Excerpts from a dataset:
§ §

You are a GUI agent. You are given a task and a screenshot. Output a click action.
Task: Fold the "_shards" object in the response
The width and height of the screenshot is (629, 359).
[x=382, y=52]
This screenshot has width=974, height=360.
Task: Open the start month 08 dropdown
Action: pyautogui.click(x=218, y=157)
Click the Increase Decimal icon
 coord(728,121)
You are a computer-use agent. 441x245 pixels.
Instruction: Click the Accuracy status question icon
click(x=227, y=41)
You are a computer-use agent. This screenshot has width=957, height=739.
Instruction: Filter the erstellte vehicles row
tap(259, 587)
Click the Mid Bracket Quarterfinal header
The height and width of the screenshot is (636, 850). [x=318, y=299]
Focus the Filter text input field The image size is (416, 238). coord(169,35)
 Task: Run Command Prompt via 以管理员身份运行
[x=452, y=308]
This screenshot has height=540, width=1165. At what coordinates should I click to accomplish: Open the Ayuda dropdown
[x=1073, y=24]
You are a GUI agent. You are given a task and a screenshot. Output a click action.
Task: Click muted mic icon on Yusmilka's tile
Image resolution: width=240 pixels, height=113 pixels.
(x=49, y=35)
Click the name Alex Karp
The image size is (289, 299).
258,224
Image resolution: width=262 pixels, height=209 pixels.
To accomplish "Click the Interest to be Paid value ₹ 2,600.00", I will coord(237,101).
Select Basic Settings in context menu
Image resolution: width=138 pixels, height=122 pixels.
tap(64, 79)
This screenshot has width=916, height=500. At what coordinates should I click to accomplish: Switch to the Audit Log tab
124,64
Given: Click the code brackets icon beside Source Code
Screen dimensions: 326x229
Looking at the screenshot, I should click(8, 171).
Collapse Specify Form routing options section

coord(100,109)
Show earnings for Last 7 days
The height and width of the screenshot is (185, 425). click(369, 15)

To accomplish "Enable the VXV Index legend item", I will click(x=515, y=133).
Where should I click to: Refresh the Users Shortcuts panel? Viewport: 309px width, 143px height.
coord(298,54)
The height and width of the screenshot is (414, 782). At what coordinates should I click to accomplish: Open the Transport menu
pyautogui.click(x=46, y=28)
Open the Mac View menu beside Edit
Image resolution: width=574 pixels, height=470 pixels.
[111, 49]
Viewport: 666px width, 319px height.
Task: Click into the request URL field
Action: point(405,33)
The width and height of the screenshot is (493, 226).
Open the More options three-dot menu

§ §

Work instruction: A complete answer gives every line of the data that includes "agent".

Expected answer:
You are a GUI agent. You are given a task and a screenshot. Output a click action.
You are a computer-use agent. 441x245 pixels.
You are a computer-use agent. This screenshot has width=957, height=739.
You are a GUI agent. You are given a task and a screenshot. Output a click action.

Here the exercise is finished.